15. A penalty has been imposed on the appellants. If the materials produced by the appellant were enough to hold that the value declared in invoice was just, the onus would be on the department to prove that the goods were undervalued. There is also no evidence or proof that the price quoted in the price list filed by the appellant was not the real value and that the transaction was motivated by extra commercial considerations. In the absence of such proof we are of the view that the value mentioned by the appellant has to be accepted. The contentions of the respondent on this aspect is not tenable.
16. In view of our Finding that the items are not components, the import would not be covered by valid licence.

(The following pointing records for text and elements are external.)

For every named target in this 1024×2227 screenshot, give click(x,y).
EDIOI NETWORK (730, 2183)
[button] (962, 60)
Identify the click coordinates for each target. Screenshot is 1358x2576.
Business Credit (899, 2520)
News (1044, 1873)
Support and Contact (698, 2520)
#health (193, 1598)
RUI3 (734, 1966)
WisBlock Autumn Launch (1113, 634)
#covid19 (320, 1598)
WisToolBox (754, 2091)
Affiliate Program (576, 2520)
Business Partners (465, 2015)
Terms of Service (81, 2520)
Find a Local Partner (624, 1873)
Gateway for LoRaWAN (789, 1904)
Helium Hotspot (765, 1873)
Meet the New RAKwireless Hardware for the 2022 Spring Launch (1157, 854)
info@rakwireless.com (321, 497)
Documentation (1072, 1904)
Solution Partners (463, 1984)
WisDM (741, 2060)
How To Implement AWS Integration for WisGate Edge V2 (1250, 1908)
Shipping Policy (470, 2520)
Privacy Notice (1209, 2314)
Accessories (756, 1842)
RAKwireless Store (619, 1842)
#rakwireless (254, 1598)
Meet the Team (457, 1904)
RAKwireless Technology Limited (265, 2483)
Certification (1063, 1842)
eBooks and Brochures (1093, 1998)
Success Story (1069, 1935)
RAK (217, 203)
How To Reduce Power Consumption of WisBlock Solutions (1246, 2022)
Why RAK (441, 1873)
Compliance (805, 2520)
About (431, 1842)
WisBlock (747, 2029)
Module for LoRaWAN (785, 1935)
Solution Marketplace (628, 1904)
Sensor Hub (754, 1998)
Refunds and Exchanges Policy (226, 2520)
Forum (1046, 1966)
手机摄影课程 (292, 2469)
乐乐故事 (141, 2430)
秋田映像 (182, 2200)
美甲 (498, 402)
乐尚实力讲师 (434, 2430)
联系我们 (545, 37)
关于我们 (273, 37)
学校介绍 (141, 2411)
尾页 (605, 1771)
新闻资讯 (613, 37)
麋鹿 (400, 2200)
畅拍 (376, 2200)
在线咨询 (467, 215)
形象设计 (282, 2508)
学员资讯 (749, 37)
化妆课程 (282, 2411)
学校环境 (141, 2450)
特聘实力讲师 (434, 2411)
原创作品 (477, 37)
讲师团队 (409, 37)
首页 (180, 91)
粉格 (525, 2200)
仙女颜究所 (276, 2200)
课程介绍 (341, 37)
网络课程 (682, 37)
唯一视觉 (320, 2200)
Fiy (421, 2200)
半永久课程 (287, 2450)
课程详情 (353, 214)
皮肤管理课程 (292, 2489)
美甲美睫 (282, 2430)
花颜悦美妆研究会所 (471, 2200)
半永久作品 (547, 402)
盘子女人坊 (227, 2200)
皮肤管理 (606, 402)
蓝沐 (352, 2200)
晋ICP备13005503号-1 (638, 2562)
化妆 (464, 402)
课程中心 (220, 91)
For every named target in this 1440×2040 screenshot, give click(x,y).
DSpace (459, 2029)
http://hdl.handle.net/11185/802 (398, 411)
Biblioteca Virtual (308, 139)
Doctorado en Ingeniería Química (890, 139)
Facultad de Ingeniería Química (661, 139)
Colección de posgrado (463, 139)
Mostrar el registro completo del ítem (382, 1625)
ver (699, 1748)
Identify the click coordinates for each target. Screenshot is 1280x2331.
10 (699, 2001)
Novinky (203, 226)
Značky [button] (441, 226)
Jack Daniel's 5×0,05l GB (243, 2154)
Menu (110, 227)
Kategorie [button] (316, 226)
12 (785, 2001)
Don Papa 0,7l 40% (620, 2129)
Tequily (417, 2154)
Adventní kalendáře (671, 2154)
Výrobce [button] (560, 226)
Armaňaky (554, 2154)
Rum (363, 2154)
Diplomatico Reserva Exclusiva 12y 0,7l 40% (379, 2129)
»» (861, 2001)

17. The contravention under Section lll(d) of the Customs Act read with Section 3(2) of the Import and Export (Control) Act, 1947 has been made out. The fine of Rs. 1,50,000/- cannot be considered excessive in the circumstances of the matter.
18. The Collector imposed a penalty of Rs. 75,000/- under Section 112(a) of the Customs Act. We notice that the appellant has paid duty of Rs. 5,43,559/- and a demurrage of Rs. 22,641.88/-. We have held that there is no under-valuation. Considering all these circumstances, we are of the view that this is a fit case in which the penalty could be reduced to Rs. 40,000/-.
19. In the result the penalty is reduced from Rs. 75,000/- to Rs. 40,000/-. In another aspect the appeal fails and is dismissed.